● **Teks yang Diberikan**
Lambannya Kasus Denny Siregar
SULIT bagi kita untuk membuang kesan bahwa penanganan kasus pelaporan terhadap pegiat media sosial, Denny Siregar, lamban. Penanganan perkara merangkak, dari Polresta Tasikmalaya, Polda Jawa Barat, dan kini Bareskrim Mabes Polri.
Delapan bulan sudah kasus ini dilaporkan ke polisi. Denny Siregar dilaporkan atas dugaan tindak pidana penghinaan atau pencemaran nama baik terhadap sejumlah santri di Tasikmalaya, melalui akun facebook.
Sebulan di Polresta Tasikmalaya, kasus ini dilimpahkan penanganannya ke Polda Jabar. Enam bulan di Ditreskrimsus Polda Jabar, penanganannya tak menunjukkan perkembangan berarti. Sampai kemarin, kita mendengar, Direktur Ditreskrimsus Polda Jawa Barat, Kombes Yaved Duma Parembang, menyatakan kasus dilimpahkan ke Bareskrim Mabes Polri.
Alasan pemindahan karena locus-nya di luar wilayah hukum Polda Jabar. Kita bisa maklum. Yang sulit kita maklumi, kenapa setelah enam bulan baru diketahui locus-nya di luar wilayah hukum Polda Jabar.
Sebelumnya, sejumlah alasan juga disampaikan Polda terkait kesulitan penanganan kasus ini. Mulai dari alamat terlapor yang tak ditemukan hingga hilangnya status “Adek2ku calon teroris yang abang sayang” di laman facebook.

● **Yang Perlu Dikerjakan**
Salin kata demi kata teks tentang kasus Denny Siregar di atas, mulai dari "Sebelumnya, sejumlah alasan" terus ke bawah sampai "di laman facebook.".

● **Data Tercatat**
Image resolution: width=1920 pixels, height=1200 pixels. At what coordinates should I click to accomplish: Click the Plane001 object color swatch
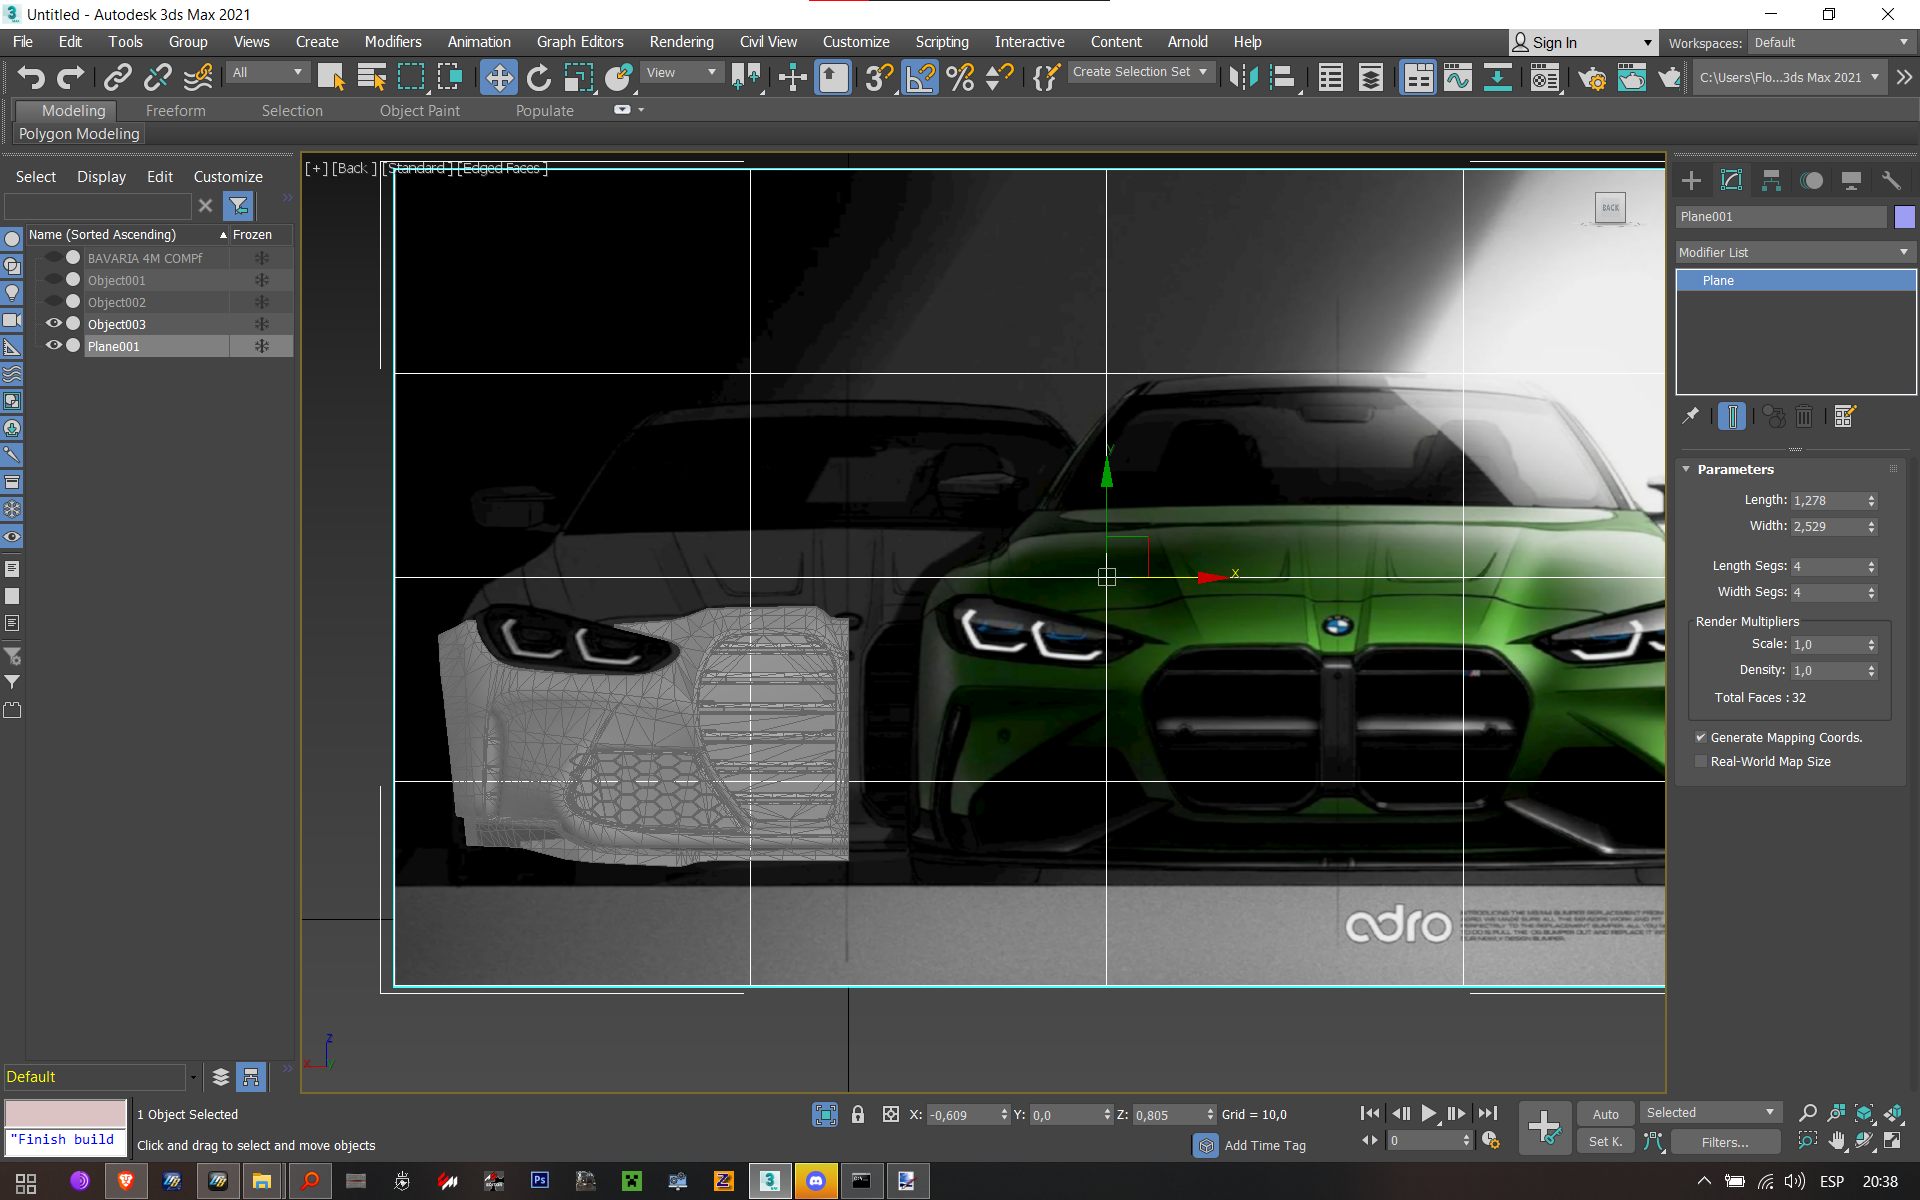[x=1904, y=217]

● **Jawaban Latihan**
Sebelumnya, sejumlah alasan juga disampaikan Polda terkait kesulitan penanganan kasus ini. Mulai dari alamat terlapor yang tak ditemukan hingga hilangnya status “Adek2ku calon teroris yang abang sayang” di laman facebook.